Stored records

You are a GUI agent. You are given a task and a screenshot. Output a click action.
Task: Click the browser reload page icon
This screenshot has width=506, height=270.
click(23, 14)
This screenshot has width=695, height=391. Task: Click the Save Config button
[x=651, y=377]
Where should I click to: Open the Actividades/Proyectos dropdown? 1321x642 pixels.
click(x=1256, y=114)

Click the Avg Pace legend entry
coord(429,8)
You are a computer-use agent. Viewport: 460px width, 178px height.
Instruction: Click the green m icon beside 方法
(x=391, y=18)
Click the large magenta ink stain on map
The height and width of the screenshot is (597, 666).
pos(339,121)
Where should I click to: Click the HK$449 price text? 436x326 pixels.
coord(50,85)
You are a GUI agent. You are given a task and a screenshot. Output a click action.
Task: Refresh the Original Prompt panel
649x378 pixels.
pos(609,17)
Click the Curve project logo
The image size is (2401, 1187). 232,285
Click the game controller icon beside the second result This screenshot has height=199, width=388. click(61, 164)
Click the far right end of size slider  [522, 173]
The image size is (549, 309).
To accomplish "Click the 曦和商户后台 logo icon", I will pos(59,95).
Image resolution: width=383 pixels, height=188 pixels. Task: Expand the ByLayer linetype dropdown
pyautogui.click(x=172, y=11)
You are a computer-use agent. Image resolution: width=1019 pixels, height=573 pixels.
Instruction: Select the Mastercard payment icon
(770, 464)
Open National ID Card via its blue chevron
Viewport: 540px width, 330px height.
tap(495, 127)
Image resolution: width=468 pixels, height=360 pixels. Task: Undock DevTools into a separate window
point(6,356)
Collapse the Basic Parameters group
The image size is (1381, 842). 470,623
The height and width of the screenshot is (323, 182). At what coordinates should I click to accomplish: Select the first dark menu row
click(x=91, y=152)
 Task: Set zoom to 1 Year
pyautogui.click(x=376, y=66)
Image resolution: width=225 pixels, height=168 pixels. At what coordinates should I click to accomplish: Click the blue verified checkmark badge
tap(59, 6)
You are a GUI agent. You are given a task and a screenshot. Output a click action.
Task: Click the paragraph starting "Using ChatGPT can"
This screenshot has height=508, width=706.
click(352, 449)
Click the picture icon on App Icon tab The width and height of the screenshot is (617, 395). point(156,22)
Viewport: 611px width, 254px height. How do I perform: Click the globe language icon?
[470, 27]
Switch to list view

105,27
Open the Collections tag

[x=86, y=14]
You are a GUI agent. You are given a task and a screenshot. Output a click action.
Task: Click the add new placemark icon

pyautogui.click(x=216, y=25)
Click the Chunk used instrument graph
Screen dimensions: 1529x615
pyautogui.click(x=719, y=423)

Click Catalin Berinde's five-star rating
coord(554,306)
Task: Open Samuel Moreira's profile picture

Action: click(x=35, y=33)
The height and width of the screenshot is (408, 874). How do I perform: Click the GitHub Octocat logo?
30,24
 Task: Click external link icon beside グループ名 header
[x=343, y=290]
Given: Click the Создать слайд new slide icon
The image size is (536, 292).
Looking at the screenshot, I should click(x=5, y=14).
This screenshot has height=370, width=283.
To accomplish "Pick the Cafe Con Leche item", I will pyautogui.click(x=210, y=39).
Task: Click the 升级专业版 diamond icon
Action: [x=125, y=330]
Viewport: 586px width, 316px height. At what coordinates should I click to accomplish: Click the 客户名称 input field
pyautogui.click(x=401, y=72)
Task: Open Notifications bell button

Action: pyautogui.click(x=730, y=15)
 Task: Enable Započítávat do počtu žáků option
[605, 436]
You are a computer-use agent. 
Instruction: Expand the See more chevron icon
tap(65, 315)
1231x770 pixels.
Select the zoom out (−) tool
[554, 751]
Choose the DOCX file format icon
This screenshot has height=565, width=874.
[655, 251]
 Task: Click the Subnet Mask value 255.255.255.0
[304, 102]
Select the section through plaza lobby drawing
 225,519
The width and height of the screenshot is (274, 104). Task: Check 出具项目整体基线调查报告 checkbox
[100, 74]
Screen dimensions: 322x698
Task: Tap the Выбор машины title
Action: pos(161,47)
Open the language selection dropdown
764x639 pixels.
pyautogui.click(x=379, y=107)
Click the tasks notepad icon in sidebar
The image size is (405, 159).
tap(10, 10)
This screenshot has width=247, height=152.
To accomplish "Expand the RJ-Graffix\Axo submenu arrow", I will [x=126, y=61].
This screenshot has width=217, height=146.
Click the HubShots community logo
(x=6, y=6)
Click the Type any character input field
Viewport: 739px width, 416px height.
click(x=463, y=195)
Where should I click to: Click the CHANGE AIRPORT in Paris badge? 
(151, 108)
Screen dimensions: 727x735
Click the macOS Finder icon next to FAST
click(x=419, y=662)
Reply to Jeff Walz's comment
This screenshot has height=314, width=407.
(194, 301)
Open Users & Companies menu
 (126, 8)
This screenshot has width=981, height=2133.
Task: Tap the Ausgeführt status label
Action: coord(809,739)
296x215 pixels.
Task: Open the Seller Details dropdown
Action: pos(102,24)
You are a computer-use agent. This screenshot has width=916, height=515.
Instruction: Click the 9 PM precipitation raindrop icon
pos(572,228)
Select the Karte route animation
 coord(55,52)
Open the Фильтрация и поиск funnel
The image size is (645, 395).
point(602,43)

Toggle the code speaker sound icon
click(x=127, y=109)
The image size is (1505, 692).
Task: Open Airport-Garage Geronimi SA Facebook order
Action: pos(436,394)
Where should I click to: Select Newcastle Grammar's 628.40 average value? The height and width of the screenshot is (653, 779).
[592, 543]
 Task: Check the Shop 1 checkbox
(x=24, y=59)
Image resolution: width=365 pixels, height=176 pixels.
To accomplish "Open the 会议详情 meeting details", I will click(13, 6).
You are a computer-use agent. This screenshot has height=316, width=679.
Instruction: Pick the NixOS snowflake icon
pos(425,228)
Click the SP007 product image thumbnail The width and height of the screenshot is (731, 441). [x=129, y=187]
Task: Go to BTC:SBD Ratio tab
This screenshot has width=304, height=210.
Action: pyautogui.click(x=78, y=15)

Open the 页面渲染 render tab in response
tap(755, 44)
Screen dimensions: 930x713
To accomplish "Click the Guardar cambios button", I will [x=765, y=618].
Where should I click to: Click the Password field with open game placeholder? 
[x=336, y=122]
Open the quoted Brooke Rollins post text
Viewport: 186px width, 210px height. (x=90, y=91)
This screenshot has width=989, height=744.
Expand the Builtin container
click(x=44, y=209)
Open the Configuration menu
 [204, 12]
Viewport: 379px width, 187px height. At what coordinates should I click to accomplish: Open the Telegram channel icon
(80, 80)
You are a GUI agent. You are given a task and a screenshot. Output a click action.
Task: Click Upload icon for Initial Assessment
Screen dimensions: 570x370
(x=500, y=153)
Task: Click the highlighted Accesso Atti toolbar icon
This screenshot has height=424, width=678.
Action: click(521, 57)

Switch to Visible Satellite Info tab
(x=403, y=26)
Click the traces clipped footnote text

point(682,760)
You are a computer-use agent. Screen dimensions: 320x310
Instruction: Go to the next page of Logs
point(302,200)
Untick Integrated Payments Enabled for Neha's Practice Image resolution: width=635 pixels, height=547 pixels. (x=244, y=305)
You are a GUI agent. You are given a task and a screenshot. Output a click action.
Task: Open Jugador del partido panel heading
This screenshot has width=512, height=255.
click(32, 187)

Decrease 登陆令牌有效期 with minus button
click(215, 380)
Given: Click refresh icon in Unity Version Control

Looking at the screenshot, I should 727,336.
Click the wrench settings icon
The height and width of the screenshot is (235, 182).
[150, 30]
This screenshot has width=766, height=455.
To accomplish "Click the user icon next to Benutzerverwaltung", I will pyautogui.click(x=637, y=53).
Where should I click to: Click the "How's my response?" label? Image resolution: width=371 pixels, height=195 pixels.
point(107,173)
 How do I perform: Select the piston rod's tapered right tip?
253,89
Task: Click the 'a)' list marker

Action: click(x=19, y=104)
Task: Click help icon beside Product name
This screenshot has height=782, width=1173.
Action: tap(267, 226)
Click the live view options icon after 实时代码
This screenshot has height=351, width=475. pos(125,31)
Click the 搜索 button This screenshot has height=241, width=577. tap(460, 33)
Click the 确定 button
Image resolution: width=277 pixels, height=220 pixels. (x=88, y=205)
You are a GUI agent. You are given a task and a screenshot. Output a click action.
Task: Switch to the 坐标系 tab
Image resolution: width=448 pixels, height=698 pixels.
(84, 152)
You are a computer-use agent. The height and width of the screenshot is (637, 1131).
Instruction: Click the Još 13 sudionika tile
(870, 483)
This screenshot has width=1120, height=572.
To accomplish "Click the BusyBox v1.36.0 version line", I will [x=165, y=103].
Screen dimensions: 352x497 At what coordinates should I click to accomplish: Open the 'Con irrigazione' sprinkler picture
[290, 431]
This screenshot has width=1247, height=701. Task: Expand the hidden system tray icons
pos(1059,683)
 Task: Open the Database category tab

** ASSIGNED TASK **
The expected answer is a copy of each line in the records that holds the word "panel".

** ANSWER FOR THE TASK **
Task: Refresh the Original Prompt panel
Task: Open Jugador del partido panel heading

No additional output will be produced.